For those too sickened by Russian “democracy” to want any part of it, spoiling their ballot by voting for multiple candidates is perhaps the best option. Doing so will lower the percentage of votes received and will result in none of the Kremlin-sanctioned spoiler candidates receiving even a protest vote. Voting for everyone will become a vote “against everyone”, as political scientist Dmitry Oreshkin recently told Novaya Europe.

Voting for multiple candidates has the backing of several public figures and groups such as grassroots demobilisation movement The Way Home and the liberal Yabloko party.

There used to be a category “against all” on the ballot, but after that category embarrassing won several regional elections it was removed many years ago. 

Tactic #3: Spoil the ballot by writing down another name

For those unhappy with voting for multiple candidates, they may also write another name down as a way of spoiling their ballot. By writing down a name such as Navalny’s their vote is discarded as invalid.

However, this is open to misuse. If the tick box is left unmarked, the ballot may be tampered with and someone may vote for Putin as the “correct” candidate anyway. One voter crossed out Putin's name and voted for Hollywood actor Ryan Gosling instead. 
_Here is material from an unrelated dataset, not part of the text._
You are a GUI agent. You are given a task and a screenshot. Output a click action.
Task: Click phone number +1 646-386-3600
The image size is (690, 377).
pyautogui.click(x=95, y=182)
Tactic #4: Take the ballot paper home or tear it up

Russians may also choose to take their frustration out on the election system by taking the ballot paper home, and tearing it up. In doing so, the vote will not be considered, but it won’t affect the percentage of votes for any candidate.

This tactic will also protect voters from fraud, as no one else is able to vote on their behalf using their ballot.

Tactic #5: Boycott the elections

Perhaps the most unreliable form of protesting against Russia’s democratic institutions – boycotting the presidential election – has only been endorsed this election season by the liberal Yabloko party, who advocated many options. While boycotting the election does disrupt turnout percentage, this decrease in participation by those who are disillusioned has traditionally benefited the candidate in power and the pro-government electorate.

Therefore, to reduce Putin’s guaranteed win, people should go to the polls regardless. Should people choose to stay at home and boycott the election, they run the risk of someone else voting for them who has been told how to “correctly” vote. This vote on their behalf will also almost certainly be in favour of Putin.